Notice, however, the glaring omission of any evidence – even a mention – of the way in which these rich caricatures benefit in any way from a fracking ban. Instead, we have this appeal to what someone on the right would typically call “class warfare”, if the shoe was on the other foot:

Now for the losers. That’s you and me. That’s the farmers who saw their neighbors to the south in Pennsylvania collect fees of up to $5,000 an acre and royalties of close to 20 percent on $7 million wells. They won’t be sending their children to the same universities as the Cornell crowd. There is no moneyed legacy in these battered little towns and rural communities. They don’t have a voice. So in this case the well-heeled progressive crowd was able to do what the powerful always do – crush the less well off.

Well, no. It’s not “you and me”.

I’m not a fracking “loser” here, because I was never slated to collect any fees or royalties on my property. Chances are you weren’t, either. Furthermore, because fracking is allowed in states that have analyzed the relative costs and benefits of that extraction method and reached a different conclusion, I actually get the benefits of cheaper natural gas without the potential environmental difficulties. Sounds to me like a win/win for New Yorkers who are not directly affected by dint of location.

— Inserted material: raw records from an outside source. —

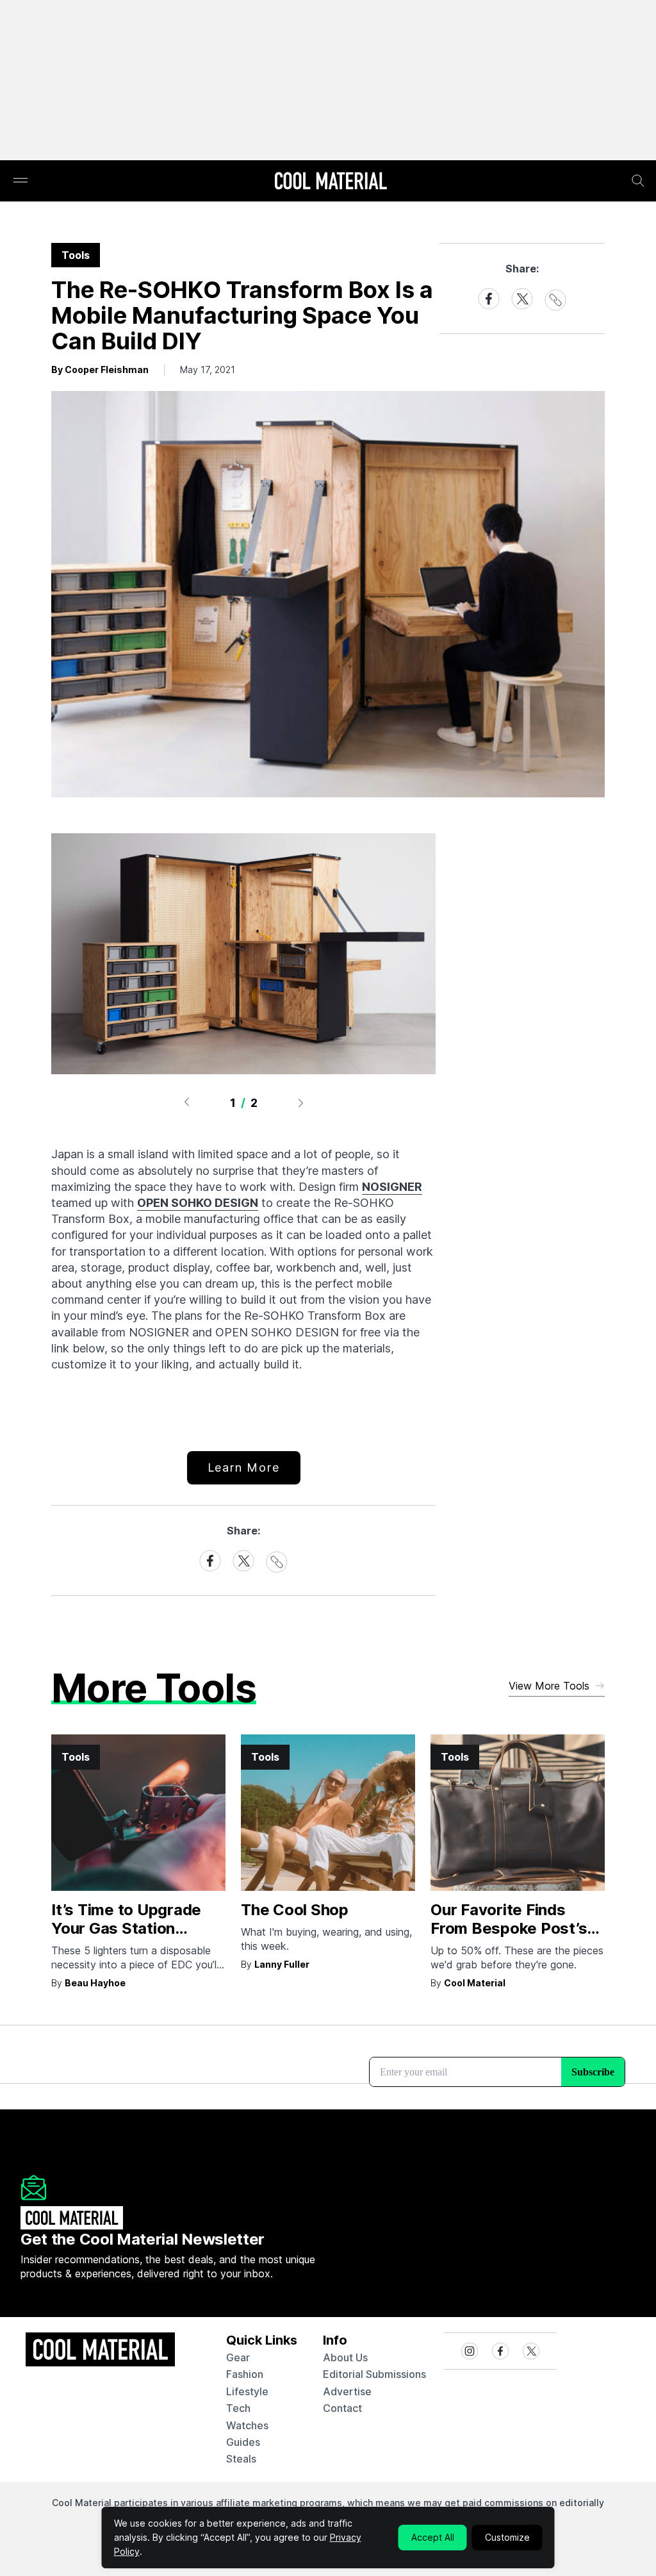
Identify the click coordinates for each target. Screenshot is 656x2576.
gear (238, 2357)
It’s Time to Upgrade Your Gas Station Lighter (126, 1928)
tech (238, 2408)
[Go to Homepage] (330, 182)
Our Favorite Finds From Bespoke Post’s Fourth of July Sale (508, 1928)
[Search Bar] (638, 180)
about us (345, 2357)
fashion (244, 2374)
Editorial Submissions (374, 2374)
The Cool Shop (294, 1909)
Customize (507, 2537)
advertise (347, 2391)
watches (247, 2425)
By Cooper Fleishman (100, 369)
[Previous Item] (186, 1102)
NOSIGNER (392, 1186)
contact (342, 2408)
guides (243, 2442)
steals (241, 2458)
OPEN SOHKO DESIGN (197, 1202)
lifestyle (247, 2391)
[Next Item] (301, 1102)
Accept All (432, 2537)
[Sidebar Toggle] (20, 181)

So, some hypothetical farmer in the Southern Tier won’t benefit from a huge petro-windfall of cash money, and we’re going to throw shade at Cornell – sorry the “Cornell crowd”? Furthermore, what’s absolutely astonishing about this editorial’s use of class warfare is the supposition that all of these super-wealthy pointy-headed nerds at Cornell, alongside the Hollywood and “Park Avenue” communists conspired to shut out the poor, lowly oil companies. If only these oil and gas companies could come close to competing with the juggernaut of Ruffalos and Finger Lake eco-nerds!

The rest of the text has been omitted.